━━━━━ Data excerpts ━━━━━

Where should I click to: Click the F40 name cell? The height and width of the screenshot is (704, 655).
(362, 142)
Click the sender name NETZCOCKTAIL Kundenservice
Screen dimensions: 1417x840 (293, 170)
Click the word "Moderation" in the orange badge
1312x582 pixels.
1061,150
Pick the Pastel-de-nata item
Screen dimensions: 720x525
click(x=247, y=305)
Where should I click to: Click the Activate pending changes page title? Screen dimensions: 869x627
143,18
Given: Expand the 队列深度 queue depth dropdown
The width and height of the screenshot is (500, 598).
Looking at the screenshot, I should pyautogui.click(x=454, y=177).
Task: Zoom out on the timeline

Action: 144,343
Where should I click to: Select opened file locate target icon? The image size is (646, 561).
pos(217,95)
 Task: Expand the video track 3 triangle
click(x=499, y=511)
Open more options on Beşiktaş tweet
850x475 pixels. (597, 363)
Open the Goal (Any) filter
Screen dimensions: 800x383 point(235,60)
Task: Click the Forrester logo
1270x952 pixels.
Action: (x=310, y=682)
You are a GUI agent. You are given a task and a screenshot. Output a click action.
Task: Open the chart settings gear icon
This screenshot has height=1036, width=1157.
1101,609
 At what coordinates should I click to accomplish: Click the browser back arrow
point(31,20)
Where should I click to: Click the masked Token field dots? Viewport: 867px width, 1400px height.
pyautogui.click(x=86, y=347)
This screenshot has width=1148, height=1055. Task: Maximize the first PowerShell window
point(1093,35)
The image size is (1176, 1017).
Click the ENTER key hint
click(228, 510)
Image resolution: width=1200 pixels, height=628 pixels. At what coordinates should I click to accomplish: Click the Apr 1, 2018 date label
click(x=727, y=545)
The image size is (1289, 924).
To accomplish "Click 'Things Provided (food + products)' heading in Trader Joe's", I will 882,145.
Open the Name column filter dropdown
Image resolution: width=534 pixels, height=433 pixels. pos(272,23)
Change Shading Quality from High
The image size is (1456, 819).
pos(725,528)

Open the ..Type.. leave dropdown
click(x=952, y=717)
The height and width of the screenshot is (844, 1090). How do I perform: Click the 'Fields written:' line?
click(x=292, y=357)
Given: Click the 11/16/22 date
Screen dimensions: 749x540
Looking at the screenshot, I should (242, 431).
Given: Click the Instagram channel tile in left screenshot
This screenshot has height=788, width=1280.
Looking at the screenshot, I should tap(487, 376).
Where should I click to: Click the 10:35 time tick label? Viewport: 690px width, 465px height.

━━━━━

■ Work to be completed ■
Can you write out, word for word, every line from the start of the data up to and including the line with "Screen dimensions: 800x383 point(235,60)"?

■ Solution ■
Where should I click to: Click the F40 name cell? The height and width of the screenshot is (704, 655).
(362, 142)
Click the sender name NETZCOCKTAIL Kundenservice
Screen dimensions: 1417x840 (293, 170)
Click the word "Moderation" in the orange badge
1312x582 pixels.
1061,150
Pick the Pastel-de-nata item
Screen dimensions: 720x525
click(x=247, y=305)
Where should I click to: Click the Activate pending changes page title? Screen dimensions: 869x627
143,18
Given: Expand the 队列深度 queue depth dropdown
The width and height of the screenshot is (500, 598).
Looking at the screenshot, I should pyautogui.click(x=454, y=177).
Task: Zoom out on the timeline

Action: 144,343
Where should I click to: Select opened file locate target icon? The image size is (646, 561).
pos(217,95)
 Task: Expand the video track 3 triangle
click(x=499, y=511)
Open more options on Beşiktaş tweet
850x475 pixels. (597, 363)
Open the Goal (Any) filter
Screen dimensions: 800x383 point(235,60)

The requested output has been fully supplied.